Илья глаз не поднимал. Роман самодовольно посматривал на своего забулдыгу, блудного сына, не обращая внимания на мучительный, болезненно любящий и жалобный взор матери, устремленный на Илью из-за пылающей печки.
– Что греха таить, – сказал Илья, – как стал я подрастать у людей на воле, переходя с места на место да свою неволю былую скрывая, были заработки, были и деньги хорошие.
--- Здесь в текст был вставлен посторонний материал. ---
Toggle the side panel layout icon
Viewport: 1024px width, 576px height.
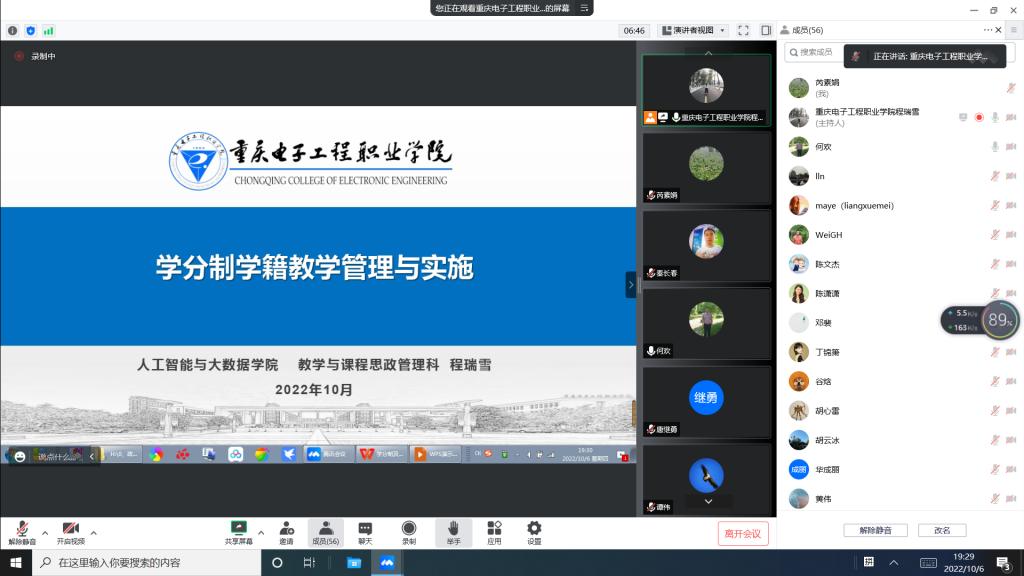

Только рубль-то везде один: больше целкового не ходит. Как нажил, так и прожил – все одно, что и в здешних ваших местах. Были случаи, что и полиции надо было дарить и от своих братьев-душегубов откупаться. Дважды ловили меня, по этапу из города в город пересылали. Тут-то мозолей поношено, тут-то холоду да голоду испытано, вшей да комаров покормлено собою! А господь дал, после опять стал на воле жить, значит, я наживал, я же и проживал. Известное дело, чужая сторонка; как своей-то настоящей, собственной, значит, норки нет, куда и зверек лишний колос на запас тащит…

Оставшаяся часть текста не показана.